What you have to do »
Read through the lines below for the string "computer" and copy each one that has it.

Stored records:

= = = = = = =

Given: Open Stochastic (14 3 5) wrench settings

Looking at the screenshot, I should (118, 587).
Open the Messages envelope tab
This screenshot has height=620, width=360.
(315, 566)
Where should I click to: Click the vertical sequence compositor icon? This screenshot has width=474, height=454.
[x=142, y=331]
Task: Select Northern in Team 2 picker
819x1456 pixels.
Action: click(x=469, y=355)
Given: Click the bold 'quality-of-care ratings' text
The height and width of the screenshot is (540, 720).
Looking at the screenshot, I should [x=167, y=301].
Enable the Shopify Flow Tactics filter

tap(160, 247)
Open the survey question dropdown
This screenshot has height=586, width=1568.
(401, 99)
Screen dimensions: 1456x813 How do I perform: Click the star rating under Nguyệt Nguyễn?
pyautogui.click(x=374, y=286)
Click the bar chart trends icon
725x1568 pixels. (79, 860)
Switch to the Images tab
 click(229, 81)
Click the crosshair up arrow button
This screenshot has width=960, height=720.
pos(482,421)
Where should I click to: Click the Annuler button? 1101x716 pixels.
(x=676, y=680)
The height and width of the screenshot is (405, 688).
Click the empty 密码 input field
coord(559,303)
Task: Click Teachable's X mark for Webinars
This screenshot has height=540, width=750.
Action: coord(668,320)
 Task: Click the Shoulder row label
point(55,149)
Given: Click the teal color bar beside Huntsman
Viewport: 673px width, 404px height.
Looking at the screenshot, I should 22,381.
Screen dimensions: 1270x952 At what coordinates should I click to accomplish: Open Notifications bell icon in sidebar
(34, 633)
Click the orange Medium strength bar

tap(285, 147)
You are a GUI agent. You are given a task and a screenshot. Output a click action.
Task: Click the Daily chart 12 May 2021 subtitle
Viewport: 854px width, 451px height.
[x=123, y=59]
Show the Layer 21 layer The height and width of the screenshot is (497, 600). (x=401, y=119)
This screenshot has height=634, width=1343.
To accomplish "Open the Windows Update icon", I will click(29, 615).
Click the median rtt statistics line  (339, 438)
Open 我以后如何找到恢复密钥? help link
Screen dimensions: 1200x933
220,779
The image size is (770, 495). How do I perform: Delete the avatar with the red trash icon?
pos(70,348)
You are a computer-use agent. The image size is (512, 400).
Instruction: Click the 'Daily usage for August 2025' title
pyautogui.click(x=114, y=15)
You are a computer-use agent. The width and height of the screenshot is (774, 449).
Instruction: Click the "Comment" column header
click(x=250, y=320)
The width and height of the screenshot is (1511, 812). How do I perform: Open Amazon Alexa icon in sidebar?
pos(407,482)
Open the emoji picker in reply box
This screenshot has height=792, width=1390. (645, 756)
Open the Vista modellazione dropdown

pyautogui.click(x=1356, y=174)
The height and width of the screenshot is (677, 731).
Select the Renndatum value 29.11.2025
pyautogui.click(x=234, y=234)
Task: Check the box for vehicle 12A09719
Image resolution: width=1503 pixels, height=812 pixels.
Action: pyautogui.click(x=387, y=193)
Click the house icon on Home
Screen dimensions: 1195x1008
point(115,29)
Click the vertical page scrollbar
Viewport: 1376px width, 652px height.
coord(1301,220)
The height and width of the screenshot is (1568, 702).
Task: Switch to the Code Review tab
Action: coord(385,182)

= = = = = = =

Response below »
You are a computer-use agent. The image size is (512, 400).
You are a computer-use agent. The width and height of the screenshot is (774, 449).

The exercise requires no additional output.